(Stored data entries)
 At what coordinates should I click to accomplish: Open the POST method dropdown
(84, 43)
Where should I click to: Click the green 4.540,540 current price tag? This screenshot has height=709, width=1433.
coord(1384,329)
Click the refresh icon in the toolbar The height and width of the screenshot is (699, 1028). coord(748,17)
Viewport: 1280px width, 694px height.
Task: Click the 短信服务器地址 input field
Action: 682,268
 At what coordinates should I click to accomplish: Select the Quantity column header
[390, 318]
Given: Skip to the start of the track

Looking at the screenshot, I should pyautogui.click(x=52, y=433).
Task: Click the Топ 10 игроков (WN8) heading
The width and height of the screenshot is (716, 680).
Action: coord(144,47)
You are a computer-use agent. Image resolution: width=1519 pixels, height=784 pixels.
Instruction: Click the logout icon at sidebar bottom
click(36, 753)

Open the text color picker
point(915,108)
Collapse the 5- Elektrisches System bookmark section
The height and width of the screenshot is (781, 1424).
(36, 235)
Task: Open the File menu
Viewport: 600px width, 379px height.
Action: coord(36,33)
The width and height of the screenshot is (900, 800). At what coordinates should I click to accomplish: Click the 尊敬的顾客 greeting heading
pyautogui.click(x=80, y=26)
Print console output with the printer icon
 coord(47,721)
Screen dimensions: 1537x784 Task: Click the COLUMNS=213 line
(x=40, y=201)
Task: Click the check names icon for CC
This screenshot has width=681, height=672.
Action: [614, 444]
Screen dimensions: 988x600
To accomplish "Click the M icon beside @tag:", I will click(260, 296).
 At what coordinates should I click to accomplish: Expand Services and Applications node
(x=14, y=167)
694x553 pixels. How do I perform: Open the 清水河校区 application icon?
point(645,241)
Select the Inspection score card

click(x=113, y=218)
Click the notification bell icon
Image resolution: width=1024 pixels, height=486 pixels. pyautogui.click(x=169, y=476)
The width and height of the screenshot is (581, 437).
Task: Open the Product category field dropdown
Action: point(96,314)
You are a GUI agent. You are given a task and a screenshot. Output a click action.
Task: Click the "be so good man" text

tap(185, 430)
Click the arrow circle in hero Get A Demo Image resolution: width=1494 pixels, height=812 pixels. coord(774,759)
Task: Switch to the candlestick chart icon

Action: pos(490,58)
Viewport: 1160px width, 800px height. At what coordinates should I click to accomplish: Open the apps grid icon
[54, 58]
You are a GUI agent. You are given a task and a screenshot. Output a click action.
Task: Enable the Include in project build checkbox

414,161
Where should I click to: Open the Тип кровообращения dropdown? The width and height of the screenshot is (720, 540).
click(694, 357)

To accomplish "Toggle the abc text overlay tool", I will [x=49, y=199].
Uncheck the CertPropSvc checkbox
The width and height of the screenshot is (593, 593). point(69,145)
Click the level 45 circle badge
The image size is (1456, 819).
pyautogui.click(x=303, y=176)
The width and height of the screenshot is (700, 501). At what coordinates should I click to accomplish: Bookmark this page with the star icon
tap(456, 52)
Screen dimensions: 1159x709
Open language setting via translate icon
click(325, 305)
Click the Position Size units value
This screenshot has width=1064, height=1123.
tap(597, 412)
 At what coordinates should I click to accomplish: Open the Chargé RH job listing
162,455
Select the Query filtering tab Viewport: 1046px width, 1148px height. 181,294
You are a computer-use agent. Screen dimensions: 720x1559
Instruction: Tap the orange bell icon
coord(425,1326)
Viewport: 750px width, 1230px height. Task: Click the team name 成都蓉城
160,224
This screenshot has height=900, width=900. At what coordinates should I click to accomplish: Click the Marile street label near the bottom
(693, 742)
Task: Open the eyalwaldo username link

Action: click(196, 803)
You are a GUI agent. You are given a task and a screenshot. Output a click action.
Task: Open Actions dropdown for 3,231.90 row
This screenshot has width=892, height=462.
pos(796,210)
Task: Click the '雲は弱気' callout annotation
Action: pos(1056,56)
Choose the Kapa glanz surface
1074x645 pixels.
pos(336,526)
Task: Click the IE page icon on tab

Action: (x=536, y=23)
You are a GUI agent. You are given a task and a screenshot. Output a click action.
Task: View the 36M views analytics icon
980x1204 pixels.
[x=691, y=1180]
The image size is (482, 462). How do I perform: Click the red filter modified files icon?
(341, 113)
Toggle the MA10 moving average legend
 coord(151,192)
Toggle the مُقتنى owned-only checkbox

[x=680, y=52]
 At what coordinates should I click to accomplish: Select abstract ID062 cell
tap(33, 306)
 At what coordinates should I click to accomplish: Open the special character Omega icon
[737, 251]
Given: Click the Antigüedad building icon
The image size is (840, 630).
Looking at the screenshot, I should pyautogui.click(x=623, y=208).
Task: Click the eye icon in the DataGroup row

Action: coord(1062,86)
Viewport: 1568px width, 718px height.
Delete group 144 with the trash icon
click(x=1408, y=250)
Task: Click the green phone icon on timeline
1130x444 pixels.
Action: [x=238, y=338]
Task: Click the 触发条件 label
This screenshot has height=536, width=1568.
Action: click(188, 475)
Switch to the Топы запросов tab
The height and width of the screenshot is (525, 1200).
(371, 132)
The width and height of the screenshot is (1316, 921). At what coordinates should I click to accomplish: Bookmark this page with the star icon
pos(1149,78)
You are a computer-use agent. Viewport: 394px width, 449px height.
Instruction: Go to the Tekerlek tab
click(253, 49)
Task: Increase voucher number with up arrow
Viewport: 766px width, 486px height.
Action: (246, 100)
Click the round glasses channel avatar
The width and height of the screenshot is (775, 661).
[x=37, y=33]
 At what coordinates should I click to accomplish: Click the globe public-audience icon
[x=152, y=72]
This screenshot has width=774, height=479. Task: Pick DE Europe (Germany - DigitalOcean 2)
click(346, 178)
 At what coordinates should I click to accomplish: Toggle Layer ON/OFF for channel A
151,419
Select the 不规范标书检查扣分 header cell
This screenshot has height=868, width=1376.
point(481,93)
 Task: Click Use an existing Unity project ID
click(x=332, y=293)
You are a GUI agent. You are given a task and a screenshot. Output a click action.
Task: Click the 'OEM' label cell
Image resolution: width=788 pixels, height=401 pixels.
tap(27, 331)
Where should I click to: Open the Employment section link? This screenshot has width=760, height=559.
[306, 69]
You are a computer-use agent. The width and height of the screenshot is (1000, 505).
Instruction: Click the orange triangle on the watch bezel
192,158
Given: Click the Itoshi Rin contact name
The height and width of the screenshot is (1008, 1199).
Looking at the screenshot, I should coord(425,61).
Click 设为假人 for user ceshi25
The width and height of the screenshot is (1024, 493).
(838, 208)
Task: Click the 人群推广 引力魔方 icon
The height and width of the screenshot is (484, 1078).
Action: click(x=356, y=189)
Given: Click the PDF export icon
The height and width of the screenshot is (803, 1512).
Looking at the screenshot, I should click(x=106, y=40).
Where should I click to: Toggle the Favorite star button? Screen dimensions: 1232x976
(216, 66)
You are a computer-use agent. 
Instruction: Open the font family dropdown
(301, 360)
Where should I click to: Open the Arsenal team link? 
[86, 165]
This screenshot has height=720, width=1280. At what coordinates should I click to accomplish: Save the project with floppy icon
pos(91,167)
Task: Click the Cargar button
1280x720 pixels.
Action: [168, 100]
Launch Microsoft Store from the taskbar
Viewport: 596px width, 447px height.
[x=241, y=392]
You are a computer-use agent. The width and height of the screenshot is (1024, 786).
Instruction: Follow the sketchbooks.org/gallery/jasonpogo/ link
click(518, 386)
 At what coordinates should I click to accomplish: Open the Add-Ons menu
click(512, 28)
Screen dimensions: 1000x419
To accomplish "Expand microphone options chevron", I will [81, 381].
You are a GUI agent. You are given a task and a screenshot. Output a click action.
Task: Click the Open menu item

* _TASK OBJECTIVE_
Count how many lines in the records above hold the word "will", and answer with that number alone.

* _SOLUTION FOR THIS TASK_
3